- Material provided:
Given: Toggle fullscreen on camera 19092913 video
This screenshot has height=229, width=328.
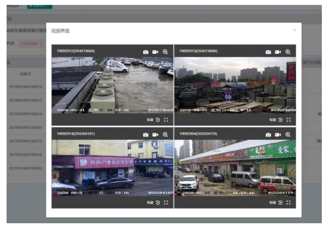Looking at the screenshot, I should 288,120.
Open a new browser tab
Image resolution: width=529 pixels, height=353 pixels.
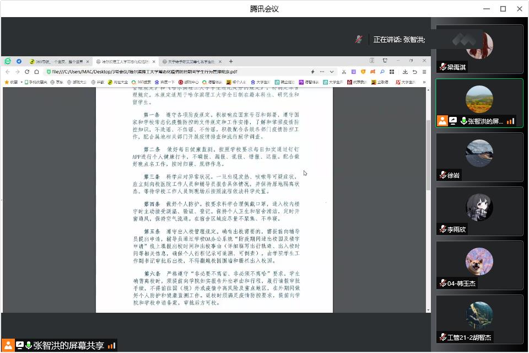(x=231, y=61)
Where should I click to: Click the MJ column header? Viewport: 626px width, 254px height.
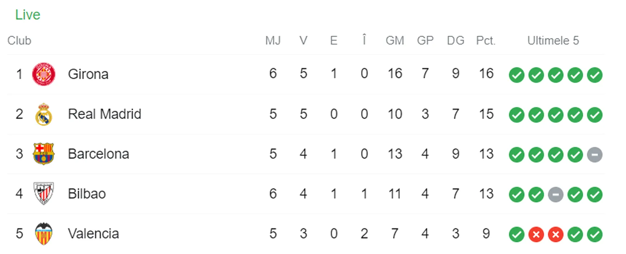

- What this task involves:
Rewrite all the records above with "camera" replaced by "webcam", changing nothing else. Leave the pictures out of your answer.

- Result of this task:
Given: Toggle fullscreen on webcam 19092913 video
This screenshot has height=229, width=328.
Looking at the screenshot, I should 288,120.
Open a new browser tab
Image resolution: width=529 pixels, height=353 pixels.
(x=231, y=61)
Where should I click to: Click the MJ column header? Viewport: 626px width, 254px height.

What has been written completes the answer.